Schema contract not being respected #2127

ubiquitousbyte · 2024-12-09T15:39:58Z

dlt version

1.4.0

Describe the problem

I am pulling data from an external API (Jira) and want to expose a fixed schema in my destination. For this purpose, I have defined the columns I want dlt to load at the destination and I pass them into my pipeline.

It's important to note that I want only the columns defined in the fixed schema to be loaded in the destination. For this reason, I set discard_value on the schema contract for columns. However, the pipeline also loads other columns coming from the resource that are not part of the fixed column list I have provided.

Expected behavior

What I am looking for is the freeze-and-trim strategy defined by @sh-rp in #135.

Steps to reproduce

Create a source that generates a multitude of columns. Define a column set and a schema contract that should only import the predefined column set. dlt imports all of the columns coming from the source, even though it should only import the fixed column set.

Example:

@dlt.resource(name="some_test_resource", primary_key="id", write_disposition="replace")
def test_resource():
    for i in range(0, 10):
        print("YIELDING")
        yield {"id": i, "name": f"test_{i}", "column_i_dont_want": True}


columns_i_want = [
    {"name": "id", "data_type": "text", "nullable": False, "primary_key": True},
    {"name": "name", "data_type": "text", "nullable": True},
]

pipeline = dlt.pipeline(pipeline_name="test-pipeline")
pipeline.run(
    test_resource,
    columns=columns_i_want,
    schema_contract={
        "columns": "discard_value",
        "data_type": "freeze",
    },
    destination="duckdb",
)

Connect to duckdb and describe the schema:

describe test_pipeline_dataset.some_test_resource;
┌────────────────────┬─────────────┬─────────┬─────────┬─────────┬─────────┐
│    column_name     │ column_type │  null   │   key   │ default │  extra  │
│      varchar       │   varchar   │ varchar │ varchar │ varchar │ varchar │
├────────────────────┼─────────────┼─────────┼─────────┼─────────┼─────────┤
│ id                 │ VARCHAR     │ NO      │         │         │         │
│ name               │ VARCHAR     │ YES     │         │         │         │
│ column_i_dont_want │ BOOLEAN     │ YES     │         │         │         │
│ _dlt_load_id       │ VARCHAR     │ NO      │         │         │         │
│ _dlt_id            │ VARCHAR     │ NO      │         │         │         │
└────────────────────┴─────────────┴─────────┴─────────┴─────────┴─────────┘

The column_i_dont_want column should not be present in the schema.

Operating system

Linux, macOS

Runtime environment

Local

Python version

3.11

dlt data source

A custom source for JIra.

dlt destination

No response

Other deployment details

No response

Additional information

No response

The text was updated successfully, but these errors were encountered:

sh-rp · 2024-12-09T17:38:52Z

@ubiquitousbyte i think the columns should be defined on the resource, not as an argument to the pipeline run method. try that out and let me know what you find. Also I would use dev_mode=True so you can make sure that no old schema that has this column already is used.

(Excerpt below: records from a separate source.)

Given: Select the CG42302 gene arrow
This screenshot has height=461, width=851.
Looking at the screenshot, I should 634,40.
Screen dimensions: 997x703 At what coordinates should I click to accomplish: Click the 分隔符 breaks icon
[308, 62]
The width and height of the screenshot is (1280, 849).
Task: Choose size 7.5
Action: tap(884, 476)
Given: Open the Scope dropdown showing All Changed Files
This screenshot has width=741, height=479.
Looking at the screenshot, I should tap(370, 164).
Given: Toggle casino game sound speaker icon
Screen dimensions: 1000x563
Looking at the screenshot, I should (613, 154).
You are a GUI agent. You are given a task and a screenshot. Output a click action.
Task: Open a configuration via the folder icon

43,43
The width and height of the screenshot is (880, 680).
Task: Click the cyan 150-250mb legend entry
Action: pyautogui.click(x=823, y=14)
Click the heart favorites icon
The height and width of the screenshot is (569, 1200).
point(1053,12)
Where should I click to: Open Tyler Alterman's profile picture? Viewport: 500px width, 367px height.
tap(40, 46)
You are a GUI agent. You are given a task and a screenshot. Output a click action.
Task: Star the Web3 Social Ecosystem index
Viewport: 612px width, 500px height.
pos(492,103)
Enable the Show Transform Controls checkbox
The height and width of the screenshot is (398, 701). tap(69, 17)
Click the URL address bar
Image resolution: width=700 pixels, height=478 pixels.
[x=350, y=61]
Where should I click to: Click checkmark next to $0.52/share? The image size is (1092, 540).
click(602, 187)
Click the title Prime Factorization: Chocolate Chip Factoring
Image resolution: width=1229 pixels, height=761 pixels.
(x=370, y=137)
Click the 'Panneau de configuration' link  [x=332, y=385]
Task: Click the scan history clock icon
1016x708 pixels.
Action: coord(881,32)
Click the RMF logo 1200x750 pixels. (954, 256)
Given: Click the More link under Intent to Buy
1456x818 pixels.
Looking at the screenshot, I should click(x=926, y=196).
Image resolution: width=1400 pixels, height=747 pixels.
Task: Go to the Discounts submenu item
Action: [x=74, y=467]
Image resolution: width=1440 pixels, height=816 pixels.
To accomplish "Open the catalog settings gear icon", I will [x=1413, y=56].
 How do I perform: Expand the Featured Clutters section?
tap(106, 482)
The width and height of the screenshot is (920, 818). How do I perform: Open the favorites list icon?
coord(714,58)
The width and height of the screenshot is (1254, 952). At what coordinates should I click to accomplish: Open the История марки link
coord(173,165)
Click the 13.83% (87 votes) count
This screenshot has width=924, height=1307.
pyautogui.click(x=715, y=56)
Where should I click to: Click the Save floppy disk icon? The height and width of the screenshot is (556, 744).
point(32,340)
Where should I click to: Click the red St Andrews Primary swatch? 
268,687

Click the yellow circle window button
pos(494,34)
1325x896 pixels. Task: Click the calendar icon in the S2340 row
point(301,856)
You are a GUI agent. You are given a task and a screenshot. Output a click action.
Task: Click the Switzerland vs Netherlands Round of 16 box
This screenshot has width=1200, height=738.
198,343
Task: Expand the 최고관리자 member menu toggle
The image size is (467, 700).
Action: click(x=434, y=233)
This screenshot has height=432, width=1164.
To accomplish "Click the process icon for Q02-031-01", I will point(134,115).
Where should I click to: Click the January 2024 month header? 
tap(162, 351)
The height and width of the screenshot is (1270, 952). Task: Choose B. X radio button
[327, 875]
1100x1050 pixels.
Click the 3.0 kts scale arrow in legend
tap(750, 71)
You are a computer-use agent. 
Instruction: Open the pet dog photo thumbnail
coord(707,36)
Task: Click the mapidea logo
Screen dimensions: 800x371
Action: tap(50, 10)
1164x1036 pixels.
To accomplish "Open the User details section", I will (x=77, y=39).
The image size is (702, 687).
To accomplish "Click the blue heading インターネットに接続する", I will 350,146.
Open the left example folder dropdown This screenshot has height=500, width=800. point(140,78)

ubiquitousbyte · 2024-12-09T18:59:05Z

@sh-rp dev_mode=True was a good tip, thanks! I was cleaning up the state manually via dlt pipeline test-pipeline drop --drop-all.
Unfortunately, defining the columns on the resource does not change anything in the output.

This example

@dlt.resource(
    name="some_test_resource",
    primary_key="id",
    write_disposition="replace",
    columns={
        "id": {"data_type": "text", "nullable": False, "primary_key": True},
        "name": {"data_type": "text", "nullable": True},
    },
    schema_contract={"columns": "discard_value", "data_type": "freeze"},
)
def test_resource():
    for i in range(0, 10):
        yield {
            "id": i,
            "name": f"test_{i}",
            "column_i_dont_want": True,
        }


pipeline = dlt.pipeline(pipeline_name="test-pipeline", dev_mode=True)
pipeline.run(
    test_resource,
    destination="duckdb",
)

still creates the column_i_dont_want column in the destination.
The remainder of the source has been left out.